#### Selected passage
>>>>>
Kamala Das was born in 1934. Her collections of poetry include Summer in Calcutta (Delhi: Rajinder Paul, 1965), The Descendants (Calcutta: Writers Workshop, 1967), The Old Playhouse and Other Poems (Madras: Orient Longman, 1975), Only the Soul Knows How to Sing (Kottayam: D.C. Books, 1966). With Pritish Nandy she published Tonight This Savage Rite: The Love Poems of Kamala Das and Pritish Nandy (New Delhi: Arnold Heinemann, 1979). Collected Poems was published in 1984 (Trivandrum: Nava Kerala Printers) and her autobiography My Story in 1976 (New Delhi: Sterling Publishers). She has published one major novel, several novelettes and volumes of short stories in Malayalam, under the pen-name Madhavikutty. She has also published short stories in English and in English translation. She was awarded the PEN Prize in 1964, the Kerala Sahitya Akademi Award for fiction in 1969, the Chaman Lal Award for Journalism in 1971, the Asian World Prize for Literature in 1985, the Indira Priyadarshini Vrikshamitra Award in 1988, and the Valayar Award and the Sahitya Parishad Award in 1998. In 1984, she was awarded an Honorary Doctorate by the World Academy of Arts and Culture, Taiwan.

[de Souza]: I'm interested in knowing something about the influence of your mother on you as a writer. She's an icon in Kerala.
<<<<<
Click-target data
>>>>>
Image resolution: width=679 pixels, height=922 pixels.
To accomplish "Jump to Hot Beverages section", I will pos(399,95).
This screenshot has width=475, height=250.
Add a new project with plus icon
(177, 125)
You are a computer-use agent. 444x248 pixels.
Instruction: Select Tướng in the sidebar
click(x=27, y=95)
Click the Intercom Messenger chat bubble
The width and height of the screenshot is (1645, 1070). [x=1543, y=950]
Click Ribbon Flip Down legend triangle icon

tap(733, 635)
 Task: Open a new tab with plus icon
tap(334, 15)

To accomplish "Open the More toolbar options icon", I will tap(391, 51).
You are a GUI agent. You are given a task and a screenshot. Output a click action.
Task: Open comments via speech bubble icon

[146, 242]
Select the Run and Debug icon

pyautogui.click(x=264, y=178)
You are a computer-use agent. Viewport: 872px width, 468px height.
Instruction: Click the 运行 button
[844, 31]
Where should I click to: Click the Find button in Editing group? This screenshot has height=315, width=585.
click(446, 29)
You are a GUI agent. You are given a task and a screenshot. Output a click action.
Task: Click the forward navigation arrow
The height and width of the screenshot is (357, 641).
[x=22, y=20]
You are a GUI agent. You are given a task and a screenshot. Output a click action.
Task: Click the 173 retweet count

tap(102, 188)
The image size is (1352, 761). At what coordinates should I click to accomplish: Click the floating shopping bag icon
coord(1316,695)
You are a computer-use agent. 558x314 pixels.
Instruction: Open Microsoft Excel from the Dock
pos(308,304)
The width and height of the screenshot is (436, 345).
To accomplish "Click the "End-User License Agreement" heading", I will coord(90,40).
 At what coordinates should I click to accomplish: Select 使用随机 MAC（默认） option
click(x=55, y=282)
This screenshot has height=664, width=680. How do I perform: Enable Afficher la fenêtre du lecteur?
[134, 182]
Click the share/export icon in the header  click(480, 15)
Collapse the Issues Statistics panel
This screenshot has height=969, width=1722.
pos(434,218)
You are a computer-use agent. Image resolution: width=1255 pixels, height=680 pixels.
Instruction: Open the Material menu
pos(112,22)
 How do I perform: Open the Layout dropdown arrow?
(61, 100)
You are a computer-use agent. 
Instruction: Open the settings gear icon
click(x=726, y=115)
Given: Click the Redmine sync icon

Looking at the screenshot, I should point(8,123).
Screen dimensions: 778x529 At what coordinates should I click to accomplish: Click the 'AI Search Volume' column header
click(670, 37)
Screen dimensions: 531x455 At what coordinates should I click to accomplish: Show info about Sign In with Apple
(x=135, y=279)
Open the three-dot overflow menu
<<<<<
#### Task description
Answer these questions using the Kamala Das note above:
1. In what year was Kamala Das born?
2. What pen-name did she use for her Malayalam works?
3. Which award did she receive in 1985?

#### The answer
1. 1934
2. Madhavikutty
3. The Asian World Prize for Literature